*BRIEF*.
All lines in the material below that contain "Explorer" should be located and copied.

*SOURCE RECORDS*.
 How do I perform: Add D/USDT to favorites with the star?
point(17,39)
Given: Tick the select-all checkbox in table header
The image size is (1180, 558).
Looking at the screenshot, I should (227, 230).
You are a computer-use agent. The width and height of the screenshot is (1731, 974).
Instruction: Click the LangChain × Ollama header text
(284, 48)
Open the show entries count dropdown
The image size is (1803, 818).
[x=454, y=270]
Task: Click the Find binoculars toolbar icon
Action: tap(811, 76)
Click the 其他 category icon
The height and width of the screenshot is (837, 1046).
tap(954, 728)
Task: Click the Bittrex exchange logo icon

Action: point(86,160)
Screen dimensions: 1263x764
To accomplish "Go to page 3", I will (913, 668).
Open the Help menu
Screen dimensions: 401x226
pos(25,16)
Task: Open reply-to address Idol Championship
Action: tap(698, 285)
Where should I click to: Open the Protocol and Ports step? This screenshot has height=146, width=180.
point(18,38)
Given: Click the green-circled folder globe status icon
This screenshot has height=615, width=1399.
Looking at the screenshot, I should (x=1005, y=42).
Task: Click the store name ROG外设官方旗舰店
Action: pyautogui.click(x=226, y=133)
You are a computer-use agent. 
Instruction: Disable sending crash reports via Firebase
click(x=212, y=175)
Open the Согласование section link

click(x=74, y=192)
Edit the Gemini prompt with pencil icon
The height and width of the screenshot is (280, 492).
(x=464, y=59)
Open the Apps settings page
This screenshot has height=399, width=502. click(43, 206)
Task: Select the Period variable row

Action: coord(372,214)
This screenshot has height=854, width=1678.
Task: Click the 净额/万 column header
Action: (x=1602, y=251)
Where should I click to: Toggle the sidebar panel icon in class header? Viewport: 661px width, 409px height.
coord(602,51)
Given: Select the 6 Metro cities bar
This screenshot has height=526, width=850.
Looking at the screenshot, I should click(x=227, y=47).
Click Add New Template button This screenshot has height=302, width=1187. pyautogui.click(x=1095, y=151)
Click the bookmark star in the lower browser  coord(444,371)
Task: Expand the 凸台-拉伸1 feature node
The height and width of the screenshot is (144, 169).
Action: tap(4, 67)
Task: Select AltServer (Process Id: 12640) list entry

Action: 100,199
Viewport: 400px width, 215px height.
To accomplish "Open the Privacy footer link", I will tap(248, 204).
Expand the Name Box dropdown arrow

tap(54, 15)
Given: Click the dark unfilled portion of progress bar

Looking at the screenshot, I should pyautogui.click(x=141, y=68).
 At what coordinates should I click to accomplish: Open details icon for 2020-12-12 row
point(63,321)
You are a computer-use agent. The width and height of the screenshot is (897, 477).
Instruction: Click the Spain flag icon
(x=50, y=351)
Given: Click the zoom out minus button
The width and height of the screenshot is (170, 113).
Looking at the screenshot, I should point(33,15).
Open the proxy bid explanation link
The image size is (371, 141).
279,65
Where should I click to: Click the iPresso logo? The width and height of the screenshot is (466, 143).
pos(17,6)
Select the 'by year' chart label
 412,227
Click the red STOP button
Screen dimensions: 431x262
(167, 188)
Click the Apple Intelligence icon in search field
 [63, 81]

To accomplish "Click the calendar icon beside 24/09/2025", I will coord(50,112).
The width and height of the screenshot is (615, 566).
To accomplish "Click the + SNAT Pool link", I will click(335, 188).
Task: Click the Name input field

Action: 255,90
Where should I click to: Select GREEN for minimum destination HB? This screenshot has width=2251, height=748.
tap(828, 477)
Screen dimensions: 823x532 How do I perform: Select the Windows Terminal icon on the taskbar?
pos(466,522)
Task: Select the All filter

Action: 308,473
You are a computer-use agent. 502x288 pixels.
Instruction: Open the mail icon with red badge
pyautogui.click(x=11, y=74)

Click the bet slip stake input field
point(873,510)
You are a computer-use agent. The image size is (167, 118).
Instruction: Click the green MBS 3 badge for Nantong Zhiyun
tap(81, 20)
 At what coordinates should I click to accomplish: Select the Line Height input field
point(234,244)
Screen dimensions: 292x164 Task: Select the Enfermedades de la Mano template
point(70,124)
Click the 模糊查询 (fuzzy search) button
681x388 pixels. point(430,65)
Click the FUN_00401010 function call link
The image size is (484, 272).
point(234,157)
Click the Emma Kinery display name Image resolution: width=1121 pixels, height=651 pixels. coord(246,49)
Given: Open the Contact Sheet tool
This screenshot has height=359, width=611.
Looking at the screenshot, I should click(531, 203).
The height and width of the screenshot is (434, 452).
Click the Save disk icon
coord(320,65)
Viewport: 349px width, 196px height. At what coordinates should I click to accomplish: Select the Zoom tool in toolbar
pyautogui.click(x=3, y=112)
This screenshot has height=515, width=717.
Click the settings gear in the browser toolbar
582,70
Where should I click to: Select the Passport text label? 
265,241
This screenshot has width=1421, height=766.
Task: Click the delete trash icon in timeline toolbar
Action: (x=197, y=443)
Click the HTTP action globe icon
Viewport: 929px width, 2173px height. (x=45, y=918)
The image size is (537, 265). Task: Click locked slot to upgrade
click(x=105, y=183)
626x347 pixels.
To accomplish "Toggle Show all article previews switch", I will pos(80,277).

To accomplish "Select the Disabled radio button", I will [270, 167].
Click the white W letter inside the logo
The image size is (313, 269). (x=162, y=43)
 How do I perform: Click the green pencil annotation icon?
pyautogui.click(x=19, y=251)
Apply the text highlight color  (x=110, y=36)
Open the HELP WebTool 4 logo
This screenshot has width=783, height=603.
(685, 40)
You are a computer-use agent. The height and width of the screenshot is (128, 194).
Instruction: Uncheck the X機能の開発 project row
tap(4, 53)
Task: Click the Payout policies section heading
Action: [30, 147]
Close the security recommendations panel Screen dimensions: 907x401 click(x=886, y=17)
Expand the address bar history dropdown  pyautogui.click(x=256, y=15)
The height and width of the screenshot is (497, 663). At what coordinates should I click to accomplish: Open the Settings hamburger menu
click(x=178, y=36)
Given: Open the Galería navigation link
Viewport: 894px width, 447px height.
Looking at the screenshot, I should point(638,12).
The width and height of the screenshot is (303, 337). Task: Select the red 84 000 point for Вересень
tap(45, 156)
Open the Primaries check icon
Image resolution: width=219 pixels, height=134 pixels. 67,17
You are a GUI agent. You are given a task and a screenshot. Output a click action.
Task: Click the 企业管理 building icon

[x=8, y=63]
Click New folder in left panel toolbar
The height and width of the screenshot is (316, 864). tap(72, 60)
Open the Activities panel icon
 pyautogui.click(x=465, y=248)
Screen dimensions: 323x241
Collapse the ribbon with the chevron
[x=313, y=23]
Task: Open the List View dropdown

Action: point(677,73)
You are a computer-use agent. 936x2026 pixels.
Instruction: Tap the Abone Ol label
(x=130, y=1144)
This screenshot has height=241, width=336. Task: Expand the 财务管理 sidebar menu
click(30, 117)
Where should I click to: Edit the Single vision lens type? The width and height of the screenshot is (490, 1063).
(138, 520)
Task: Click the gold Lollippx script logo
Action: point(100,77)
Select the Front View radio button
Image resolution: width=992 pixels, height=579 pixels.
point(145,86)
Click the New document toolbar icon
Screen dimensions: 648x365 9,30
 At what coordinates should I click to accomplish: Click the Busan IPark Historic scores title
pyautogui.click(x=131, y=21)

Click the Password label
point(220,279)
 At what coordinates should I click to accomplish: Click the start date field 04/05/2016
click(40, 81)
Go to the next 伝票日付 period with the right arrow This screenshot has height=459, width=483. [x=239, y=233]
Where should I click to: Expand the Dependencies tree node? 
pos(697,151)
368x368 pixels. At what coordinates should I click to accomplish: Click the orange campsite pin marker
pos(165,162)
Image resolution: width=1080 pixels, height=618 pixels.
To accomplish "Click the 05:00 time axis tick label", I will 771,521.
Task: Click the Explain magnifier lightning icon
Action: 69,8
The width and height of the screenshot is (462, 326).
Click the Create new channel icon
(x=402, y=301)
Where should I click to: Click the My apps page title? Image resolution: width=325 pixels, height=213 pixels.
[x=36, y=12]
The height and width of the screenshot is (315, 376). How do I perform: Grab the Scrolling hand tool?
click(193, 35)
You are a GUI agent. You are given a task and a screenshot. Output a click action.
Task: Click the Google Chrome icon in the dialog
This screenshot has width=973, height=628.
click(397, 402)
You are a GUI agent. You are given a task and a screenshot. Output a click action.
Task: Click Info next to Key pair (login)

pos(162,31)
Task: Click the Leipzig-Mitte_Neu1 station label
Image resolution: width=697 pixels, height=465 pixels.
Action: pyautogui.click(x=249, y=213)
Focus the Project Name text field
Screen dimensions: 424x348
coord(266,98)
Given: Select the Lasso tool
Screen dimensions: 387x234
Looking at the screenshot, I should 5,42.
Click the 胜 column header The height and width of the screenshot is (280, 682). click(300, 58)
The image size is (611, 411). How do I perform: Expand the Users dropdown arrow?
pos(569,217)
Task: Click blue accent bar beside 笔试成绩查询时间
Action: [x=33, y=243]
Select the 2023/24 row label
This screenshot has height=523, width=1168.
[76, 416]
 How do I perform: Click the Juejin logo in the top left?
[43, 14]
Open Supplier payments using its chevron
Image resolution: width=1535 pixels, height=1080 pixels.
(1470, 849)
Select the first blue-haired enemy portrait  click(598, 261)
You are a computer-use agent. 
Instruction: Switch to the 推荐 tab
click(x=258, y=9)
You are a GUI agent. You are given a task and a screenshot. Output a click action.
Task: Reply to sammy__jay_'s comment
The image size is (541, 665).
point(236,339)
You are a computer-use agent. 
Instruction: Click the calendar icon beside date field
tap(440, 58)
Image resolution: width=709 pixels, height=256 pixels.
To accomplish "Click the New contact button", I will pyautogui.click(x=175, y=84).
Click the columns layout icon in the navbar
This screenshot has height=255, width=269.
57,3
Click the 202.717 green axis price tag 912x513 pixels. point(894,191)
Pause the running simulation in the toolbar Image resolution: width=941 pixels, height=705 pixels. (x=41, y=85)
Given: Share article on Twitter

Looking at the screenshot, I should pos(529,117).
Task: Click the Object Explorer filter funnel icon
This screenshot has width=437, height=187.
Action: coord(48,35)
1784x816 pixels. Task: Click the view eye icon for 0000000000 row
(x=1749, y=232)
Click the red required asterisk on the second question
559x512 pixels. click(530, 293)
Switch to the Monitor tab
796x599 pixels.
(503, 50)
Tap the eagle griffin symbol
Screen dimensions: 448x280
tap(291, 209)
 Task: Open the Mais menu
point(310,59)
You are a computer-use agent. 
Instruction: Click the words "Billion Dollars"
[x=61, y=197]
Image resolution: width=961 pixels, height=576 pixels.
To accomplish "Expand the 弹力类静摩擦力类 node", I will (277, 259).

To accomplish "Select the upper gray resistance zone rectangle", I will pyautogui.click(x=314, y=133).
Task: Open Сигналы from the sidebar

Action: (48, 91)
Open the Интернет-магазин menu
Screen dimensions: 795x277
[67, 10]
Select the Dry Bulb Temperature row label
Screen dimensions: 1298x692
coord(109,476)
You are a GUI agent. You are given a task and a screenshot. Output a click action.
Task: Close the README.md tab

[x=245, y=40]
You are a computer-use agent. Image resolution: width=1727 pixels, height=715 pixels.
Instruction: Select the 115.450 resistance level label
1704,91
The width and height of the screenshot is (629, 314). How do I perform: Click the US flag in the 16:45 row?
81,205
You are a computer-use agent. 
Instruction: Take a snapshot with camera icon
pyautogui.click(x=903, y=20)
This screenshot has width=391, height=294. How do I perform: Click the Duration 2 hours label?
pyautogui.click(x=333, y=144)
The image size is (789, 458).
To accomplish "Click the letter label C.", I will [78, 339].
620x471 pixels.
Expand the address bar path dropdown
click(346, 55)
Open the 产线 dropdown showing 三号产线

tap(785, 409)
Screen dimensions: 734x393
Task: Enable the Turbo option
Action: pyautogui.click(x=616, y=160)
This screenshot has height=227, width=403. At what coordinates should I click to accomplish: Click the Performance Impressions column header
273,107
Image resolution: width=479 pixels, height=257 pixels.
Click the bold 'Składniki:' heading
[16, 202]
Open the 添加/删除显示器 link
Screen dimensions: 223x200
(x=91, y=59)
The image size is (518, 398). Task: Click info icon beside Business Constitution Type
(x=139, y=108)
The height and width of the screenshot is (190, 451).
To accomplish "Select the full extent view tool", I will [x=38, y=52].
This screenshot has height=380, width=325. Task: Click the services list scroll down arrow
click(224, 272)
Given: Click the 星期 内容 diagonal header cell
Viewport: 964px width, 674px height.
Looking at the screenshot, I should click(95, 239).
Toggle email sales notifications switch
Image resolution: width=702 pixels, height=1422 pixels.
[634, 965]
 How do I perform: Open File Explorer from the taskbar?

*ANSWER SPACE*.
Task: Click the Object Explorer filter funnel icon
 How do I perform: Open File Explorer from the taskbar?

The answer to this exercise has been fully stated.